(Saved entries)
=-=-=
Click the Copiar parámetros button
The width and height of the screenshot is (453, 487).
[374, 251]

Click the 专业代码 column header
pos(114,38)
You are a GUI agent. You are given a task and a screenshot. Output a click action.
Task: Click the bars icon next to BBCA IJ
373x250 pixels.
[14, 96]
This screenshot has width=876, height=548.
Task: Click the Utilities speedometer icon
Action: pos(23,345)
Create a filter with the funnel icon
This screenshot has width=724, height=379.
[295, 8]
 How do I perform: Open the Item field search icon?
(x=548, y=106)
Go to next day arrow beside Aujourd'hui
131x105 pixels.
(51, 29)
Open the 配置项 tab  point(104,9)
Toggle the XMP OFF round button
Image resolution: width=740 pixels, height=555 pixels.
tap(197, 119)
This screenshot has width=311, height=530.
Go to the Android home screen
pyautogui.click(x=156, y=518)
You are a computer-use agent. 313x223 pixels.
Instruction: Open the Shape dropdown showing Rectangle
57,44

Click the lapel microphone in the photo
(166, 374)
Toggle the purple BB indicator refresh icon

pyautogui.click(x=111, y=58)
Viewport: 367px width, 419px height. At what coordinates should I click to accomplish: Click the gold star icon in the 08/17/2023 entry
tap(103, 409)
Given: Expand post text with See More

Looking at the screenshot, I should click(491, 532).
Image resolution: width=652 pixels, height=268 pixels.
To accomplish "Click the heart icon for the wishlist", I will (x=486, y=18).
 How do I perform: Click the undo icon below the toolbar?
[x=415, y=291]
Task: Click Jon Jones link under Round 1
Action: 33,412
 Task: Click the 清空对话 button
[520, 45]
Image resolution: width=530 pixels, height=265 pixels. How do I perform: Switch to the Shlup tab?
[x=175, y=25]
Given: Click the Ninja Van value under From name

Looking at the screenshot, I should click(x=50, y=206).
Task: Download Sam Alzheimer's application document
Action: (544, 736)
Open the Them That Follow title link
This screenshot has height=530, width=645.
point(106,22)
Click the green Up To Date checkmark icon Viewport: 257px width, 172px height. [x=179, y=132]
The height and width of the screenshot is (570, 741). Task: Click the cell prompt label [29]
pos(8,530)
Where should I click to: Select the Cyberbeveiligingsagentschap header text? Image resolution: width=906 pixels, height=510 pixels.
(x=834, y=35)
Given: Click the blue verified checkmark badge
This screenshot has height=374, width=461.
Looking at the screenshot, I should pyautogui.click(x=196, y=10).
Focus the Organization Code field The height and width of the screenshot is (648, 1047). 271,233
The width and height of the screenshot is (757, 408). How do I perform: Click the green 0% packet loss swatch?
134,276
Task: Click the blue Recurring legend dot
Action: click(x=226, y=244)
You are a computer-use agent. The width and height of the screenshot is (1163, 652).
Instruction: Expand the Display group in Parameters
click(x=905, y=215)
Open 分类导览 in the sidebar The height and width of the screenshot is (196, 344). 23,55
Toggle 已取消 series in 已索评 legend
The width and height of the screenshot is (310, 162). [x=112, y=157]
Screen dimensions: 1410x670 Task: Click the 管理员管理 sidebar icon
=-=-=
TASK GOAL
Repeat the whole of the data above exactly, keeping every word.

SOLUTION TO THE EXERCISE
Click the Copiar parámetros button
The width and height of the screenshot is (453, 487).
[374, 251]

Click the 专业代码 column header
pos(114,38)
You are a GUI agent. You are given a task and a screenshot. Output a click action.
Task: Click the bars icon next to BBCA IJ
373x250 pixels.
[14, 96]
This screenshot has width=876, height=548.
Task: Click the Utilities speedometer icon
Action: pos(23,345)
Create a filter with the funnel icon
This screenshot has width=724, height=379.
[295, 8]
 How do I perform: Open the Item field search icon?
(x=548, y=106)
Go to next day arrow beside Aujourd'hui
131x105 pixels.
(51, 29)
Open the 配置项 tab  point(104,9)
Toggle the XMP OFF round button
Image resolution: width=740 pixels, height=555 pixels.
tap(197, 119)
This screenshot has width=311, height=530.
Go to the Android home screen
pyautogui.click(x=156, y=518)
You are a computer-use agent. 313x223 pixels.
Instruction: Open the Shape dropdown showing Rectangle
57,44

Click the lapel microphone in the photo
(166, 374)
Toggle the purple BB indicator refresh icon

pyautogui.click(x=111, y=58)
Viewport: 367px width, 419px height. At what coordinates should I click to accomplish: Click the gold star icon in the 08/17/2023 entry
tap(103, 409)
Given: Expand post text with See More

Looking at the screenshot, I should click(491, 532).
Image resolution: width=652 pixels, height=268 pixels.
To accomplish "Click the heart icon for the wishlist", I will (x=486, y=18).
 How do I perform: Click the undo icon below the toolbar?
[x=415, y=291]
Task: Click Jon Jones link under Round 1
Action: 33,412
 Task: Click the 清空对话 button
[520, 45]
Image resolution: width=530 pixels, height=265 pixels. How do I perform: Switch to the Shlup tab?
[x=175, y=25]
Given: Click the Ninja Van value under From name

Looking at the screenshot, I should click(x=50, y=206).
Task: Download Sam Alzheimer's application document
Action: (544, 736)
Open the Them That Follow title link
This screenshot has height=530, width=645.
point(106,22)
Click the green Up To Date checkmark icon Viewport: 257px width, 172px height. [x=179, y=132]
The height and width of the screenshot is (570, 741). Task: Click the cell prompt label [29]
pos(8,530)
Where should I click to: Select the Cyberbeveiligingsagentschap header text? Image resolution: width=906 pixels, height=510 pixels.
(x=834, y=35)
Given: Click the blue verified checkmark badge
This screenshot has height=374, width=461.
Looking at the screenshot, I should pyautogui.click(x=196, y=10).
Focus the Organization Code field The height and width of the screenshot is (648, 1047). 271,233
The width and height of the screenshot is (757, 408). How do I perform: Click the green 0% packet loss swatch?
134,276
Task: Click the blue Recurring legend dot
Action: click(x=226, y=244)
You are a computer-use agent. The width and height of the screenshot is (1163, 652).
Instruction: Expand the Display group in Parameters
click(x=905, y=215)
Open 分类导览 in the sidebar The height and width of the screenshot is (196, 344). 23,55
Toggle 已取消 series in 已索评 legend
The width and height of the screenshot is (310, 162). [x=112, y=157]
Screen dimensions: 1410x670 Task: Click the 管理员管理 sidebar icon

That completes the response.